■ Using the information:
1. In the piece on GMO labeling, how much did Kellogg's contribute to the fight against Prop 37?
2. Switch "ballot initiative" to "ballot measure" in the piece on GMO labeling, and write out the part from "Jennifer Hatcher, senior" to "30 new ones.".
3. Carry on the piece on GMO labeling, starting after its last sentence.

━━━ Selected excerpt

On November 6, after spending $46 million burying California's voters under an avalanche of deception, Monsanto and their buddies in the pesticide and junk food business declared victory. They had defeated the "right to know", and successfully protected their "right" to keep you in the dark about whether your food is genetically engineered.
Jennifer Hatcher, senior vice president of government and public affairs for the anti-labeling Food Marketing Institute, breathed a sigh of relief after Prop 37 narrowly lost, saying: "This gives us hope that you can... defeat a ballot initiative and go directly to the voters." But she also expressed concern: "We hope we don't have too many of them, because you can't keep doing that over and over again."
If Ms. Hatcher wants to keep labeling suppressed, it looks like she may be in for a rough couple of years. Because what Monsanto and its allies hadn't counted on was that despite all their lies and deception, it's actually pretty hard to convince people that they shouldn't be allowed to know what they're eating. And although $46 million managed to put out one fire, it seems to have started about 30 new ones.
Indeed, efforts are already underway to put a similar initiative on the ballot in Washington for the 2013 election (where San Juan County voters chose on November 6 to make growing GMOs illegal in their county). And organizers in 30 other states have also begun building labeling campaigns, under the banner of the Coalition of States for Mandatory GMO labeling.
With 93 percent of the American public supporting the right to know, it looks like it's going to take a lot more than a one deceptive, high-budget ad campaign to keep those pesky labels at bay.
The War Continues
Many people are choosing to boycott companies that continue to use GMOs and that oppose labeling. Kellogg's has been a particularly visible target, since the company strives for a healthy image, and yet contributed $632,000 to the fight against Prop 37. For several months, the company's Facebook page has become something of a marketing embarrassment. It's plastered with comments by angry consumers calling the company out for fighting GMO labeling, and threatening a boycott until the company changes its ways.

━━━━━━
━━━ Provided material

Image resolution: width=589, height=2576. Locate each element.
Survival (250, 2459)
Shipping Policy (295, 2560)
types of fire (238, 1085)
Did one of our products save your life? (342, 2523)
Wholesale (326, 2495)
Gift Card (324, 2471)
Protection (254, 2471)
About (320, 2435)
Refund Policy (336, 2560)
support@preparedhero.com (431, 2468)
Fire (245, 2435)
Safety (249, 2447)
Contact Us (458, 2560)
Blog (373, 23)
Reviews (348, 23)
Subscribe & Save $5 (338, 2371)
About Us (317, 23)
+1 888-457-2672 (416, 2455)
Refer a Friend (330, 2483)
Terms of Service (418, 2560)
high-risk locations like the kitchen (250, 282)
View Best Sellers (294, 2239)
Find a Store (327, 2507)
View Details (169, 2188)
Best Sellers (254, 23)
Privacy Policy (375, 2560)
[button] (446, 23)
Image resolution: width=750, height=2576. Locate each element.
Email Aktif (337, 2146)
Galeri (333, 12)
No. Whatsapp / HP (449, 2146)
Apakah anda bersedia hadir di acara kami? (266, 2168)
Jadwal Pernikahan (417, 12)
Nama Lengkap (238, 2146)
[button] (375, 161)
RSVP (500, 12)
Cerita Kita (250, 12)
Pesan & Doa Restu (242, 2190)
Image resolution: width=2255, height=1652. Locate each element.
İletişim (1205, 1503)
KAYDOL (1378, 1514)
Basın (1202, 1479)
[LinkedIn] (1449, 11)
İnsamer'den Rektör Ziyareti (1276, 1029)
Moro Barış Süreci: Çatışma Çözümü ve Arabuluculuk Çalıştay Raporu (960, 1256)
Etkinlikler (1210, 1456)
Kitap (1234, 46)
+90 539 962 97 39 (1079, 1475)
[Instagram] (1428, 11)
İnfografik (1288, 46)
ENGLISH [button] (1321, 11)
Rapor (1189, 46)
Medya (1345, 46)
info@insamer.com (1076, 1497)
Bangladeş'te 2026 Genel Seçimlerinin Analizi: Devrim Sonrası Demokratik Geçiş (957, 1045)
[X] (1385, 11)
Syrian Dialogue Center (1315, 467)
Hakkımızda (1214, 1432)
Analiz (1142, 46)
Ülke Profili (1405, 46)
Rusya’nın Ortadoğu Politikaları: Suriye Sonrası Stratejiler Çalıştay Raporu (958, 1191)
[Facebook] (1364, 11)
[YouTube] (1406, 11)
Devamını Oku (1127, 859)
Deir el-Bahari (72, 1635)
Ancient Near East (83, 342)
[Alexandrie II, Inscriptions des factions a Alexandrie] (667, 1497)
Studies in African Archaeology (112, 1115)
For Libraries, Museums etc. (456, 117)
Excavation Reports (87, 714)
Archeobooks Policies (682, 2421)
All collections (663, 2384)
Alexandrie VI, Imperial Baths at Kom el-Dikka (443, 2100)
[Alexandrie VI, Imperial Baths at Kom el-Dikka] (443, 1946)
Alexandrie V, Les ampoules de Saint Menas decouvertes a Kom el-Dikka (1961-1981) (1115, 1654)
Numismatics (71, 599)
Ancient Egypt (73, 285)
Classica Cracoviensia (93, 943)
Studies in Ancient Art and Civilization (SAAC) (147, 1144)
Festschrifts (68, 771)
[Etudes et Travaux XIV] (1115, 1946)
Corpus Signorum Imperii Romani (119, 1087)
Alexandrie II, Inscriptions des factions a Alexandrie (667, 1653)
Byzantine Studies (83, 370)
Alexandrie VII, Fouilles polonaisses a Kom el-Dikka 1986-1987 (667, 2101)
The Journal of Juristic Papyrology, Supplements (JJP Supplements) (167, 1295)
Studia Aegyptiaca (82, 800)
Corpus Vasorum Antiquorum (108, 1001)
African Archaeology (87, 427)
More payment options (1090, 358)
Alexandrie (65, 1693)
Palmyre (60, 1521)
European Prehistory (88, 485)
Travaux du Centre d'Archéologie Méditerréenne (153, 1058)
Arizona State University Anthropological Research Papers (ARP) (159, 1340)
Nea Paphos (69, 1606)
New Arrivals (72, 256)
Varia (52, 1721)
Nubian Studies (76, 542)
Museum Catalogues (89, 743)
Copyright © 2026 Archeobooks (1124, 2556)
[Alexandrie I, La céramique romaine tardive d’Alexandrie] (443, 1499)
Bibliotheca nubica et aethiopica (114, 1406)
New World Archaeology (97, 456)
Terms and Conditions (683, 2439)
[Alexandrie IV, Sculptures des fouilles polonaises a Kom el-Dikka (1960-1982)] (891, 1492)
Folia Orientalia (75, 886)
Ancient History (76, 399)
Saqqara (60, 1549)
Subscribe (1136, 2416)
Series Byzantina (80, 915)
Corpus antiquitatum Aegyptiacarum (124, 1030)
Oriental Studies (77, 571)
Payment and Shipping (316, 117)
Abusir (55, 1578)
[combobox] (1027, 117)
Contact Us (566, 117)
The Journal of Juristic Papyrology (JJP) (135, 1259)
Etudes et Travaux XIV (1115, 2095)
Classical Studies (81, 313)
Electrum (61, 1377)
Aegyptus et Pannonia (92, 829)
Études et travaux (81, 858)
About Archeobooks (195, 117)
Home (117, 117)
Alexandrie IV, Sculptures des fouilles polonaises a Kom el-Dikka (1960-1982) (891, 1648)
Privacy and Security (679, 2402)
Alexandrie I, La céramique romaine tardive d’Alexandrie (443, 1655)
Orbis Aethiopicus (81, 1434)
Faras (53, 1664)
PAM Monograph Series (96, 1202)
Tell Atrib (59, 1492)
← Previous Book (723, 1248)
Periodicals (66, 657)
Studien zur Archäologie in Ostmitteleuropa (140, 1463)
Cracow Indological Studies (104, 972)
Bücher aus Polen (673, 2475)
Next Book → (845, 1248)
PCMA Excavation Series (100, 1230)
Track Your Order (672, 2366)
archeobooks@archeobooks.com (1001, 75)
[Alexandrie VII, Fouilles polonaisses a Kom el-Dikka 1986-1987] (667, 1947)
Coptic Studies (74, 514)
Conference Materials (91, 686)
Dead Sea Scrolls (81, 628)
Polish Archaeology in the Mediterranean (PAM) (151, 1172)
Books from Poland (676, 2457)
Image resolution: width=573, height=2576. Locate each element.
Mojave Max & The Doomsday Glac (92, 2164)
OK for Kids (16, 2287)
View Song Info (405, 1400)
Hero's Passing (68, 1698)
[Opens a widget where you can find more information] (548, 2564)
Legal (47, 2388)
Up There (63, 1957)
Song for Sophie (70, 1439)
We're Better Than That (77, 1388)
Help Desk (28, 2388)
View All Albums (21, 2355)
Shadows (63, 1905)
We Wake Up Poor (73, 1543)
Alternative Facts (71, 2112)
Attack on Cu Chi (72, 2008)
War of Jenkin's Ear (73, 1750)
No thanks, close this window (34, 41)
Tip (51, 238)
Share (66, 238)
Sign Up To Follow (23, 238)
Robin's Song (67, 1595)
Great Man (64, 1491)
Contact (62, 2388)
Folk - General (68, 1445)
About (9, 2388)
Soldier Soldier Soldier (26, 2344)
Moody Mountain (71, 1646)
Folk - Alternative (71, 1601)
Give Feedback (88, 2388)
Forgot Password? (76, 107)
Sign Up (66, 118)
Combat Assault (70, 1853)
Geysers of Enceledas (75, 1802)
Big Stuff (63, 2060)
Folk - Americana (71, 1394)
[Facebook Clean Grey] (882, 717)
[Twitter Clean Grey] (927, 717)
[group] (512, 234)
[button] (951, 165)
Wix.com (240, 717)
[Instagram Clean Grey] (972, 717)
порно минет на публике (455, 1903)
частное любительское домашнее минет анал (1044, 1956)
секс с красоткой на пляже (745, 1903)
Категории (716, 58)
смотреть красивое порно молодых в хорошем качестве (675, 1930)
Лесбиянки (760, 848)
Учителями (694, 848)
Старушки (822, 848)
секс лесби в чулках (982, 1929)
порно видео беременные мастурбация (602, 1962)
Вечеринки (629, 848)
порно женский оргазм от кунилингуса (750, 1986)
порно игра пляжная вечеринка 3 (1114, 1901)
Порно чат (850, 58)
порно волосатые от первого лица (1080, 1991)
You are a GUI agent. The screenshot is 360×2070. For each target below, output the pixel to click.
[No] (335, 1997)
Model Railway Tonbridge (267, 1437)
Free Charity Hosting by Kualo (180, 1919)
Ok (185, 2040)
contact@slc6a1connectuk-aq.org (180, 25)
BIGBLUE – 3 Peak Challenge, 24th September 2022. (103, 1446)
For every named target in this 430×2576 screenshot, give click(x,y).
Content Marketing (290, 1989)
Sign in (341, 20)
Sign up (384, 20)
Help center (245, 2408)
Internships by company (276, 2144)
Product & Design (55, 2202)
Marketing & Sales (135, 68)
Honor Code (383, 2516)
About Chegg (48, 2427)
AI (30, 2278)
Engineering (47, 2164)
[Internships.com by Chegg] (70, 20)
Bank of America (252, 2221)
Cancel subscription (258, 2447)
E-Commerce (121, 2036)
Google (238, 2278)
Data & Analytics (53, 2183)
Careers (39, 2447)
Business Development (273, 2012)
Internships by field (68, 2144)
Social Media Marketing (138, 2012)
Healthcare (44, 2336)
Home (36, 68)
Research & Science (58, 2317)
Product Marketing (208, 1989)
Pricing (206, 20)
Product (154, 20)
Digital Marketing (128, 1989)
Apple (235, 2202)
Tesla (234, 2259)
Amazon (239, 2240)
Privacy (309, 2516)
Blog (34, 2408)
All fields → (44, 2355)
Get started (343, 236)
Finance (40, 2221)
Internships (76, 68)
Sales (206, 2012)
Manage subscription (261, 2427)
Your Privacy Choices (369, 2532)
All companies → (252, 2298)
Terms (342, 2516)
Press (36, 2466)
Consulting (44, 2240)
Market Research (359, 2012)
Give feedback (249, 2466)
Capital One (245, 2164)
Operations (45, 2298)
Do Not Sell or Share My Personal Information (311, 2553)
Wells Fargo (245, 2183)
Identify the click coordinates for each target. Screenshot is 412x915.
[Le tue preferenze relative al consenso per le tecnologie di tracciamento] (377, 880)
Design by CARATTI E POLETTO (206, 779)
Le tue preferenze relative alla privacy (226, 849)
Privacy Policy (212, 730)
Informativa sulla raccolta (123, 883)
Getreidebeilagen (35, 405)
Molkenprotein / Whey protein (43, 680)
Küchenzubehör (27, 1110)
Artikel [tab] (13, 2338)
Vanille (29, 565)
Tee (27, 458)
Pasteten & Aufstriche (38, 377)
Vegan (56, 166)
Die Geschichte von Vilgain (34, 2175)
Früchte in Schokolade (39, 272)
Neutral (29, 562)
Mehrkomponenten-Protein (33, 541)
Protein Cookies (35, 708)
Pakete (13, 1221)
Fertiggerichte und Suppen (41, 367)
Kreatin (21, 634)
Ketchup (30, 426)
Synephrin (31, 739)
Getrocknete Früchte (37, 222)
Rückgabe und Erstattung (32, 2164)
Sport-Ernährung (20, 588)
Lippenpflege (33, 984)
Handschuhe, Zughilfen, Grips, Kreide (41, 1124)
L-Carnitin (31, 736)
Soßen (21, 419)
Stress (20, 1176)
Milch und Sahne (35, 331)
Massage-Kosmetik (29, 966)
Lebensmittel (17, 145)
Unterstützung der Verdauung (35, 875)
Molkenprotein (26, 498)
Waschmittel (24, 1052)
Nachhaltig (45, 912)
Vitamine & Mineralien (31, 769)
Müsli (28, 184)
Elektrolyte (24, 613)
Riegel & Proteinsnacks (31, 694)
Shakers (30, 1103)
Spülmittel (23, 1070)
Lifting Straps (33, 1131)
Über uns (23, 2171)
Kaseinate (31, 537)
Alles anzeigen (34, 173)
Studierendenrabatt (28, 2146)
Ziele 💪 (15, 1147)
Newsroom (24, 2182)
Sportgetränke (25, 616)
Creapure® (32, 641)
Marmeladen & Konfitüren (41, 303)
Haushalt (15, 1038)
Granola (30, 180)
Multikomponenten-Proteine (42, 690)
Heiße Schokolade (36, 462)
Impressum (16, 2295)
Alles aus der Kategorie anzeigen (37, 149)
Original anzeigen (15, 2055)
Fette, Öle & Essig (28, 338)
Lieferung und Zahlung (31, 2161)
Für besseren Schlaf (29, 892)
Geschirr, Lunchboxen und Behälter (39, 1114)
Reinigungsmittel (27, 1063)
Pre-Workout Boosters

━━━━━━

■ Task-by-task answers:
1. $632,000

2.
Jennifer Hatcher, senior vice president of government and public affairs for the anti-labeling Food Marketing Institute, breathed a sigh of relief after Prop 37 narrowly lost, saying: "This gives us hope that you can... defeat a ballot measure and go directly to the voters." But she also expressed concern: "We hope we don't have too many of them, because you can't keep doing that over and over again."
If Ms. Hatcher wants to keep labeling suppressed, it looks like she may be in for a rough couple of years. Because what Monsanto and its allies hadn't counted on was that despite all their lies and deception, it's actually pretty hard to convince people that they shouldn't be allowed to know what they're eating. And although $46 million managed to put out one fire, it seems to have started about 30 new ones.

3.
Other consumers are choosing to buy products from companies that are going GMO-free. In fact, consumer demand for non-GMO products is rising fast. The non-profit Non-GMO Project, which offers a third party certification program, has now verified 764 products, and had a record-shattering 189 new enrollment inquiries in October.
More and more people are becoming alarmed about the widespread prevalence of GMOs in the food supply, and are taking steps to steer clear. This could create a tremendous market opportunity for companies that seize the day and get certified. Even shoppers who aren't terribly concerned about GMOs may be developing more trust in the products that carry the "Non-GMO Project" certification.
For consumers who want to know what is and is not GMO-free, the Food Revolution Network has compiled a collection of resources that includes the non-GMO shopping guide, and the free iPhone and Android app from True Food Network. A list of which foods are likely to contain GMOs is posted by Institute for Responsible Technology here.
A team of organizations, led by Care2 and the Food Revolution Network, have launched a petition demanding that Congress label GMOs that has already generated nearly 50,000 signatures. And efforts of the JustLabelIt petition to the FDA, which launched a year ago and have generated more than 1.3 million signatures, are being renewed in hopes that the FDA might eventually dig itself out of Monsanto's back pocket.